# What is expected
The expected answer is every line from the material below that has the word "each".

# Supplied records
---*---
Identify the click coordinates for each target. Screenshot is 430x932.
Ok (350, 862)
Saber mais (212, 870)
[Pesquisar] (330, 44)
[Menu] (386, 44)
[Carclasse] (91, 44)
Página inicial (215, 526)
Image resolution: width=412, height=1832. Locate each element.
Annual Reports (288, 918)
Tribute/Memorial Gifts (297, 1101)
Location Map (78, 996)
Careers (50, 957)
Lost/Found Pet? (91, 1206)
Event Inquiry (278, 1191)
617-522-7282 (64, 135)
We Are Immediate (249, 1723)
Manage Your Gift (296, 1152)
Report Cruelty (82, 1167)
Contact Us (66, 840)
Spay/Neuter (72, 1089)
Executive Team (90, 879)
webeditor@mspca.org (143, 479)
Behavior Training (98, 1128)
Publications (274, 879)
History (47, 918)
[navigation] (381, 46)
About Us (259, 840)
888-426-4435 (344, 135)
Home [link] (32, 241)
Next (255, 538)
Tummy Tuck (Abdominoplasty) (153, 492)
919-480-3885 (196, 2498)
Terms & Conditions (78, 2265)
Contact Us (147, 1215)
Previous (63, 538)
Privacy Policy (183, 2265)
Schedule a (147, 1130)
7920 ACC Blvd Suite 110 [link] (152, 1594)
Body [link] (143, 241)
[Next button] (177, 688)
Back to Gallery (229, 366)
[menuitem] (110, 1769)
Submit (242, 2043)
---*---
# Task result
Identify the click coordinates for each target. Screenshot is 430x932.
Image resolution: width=412, height=1832. Locate each element.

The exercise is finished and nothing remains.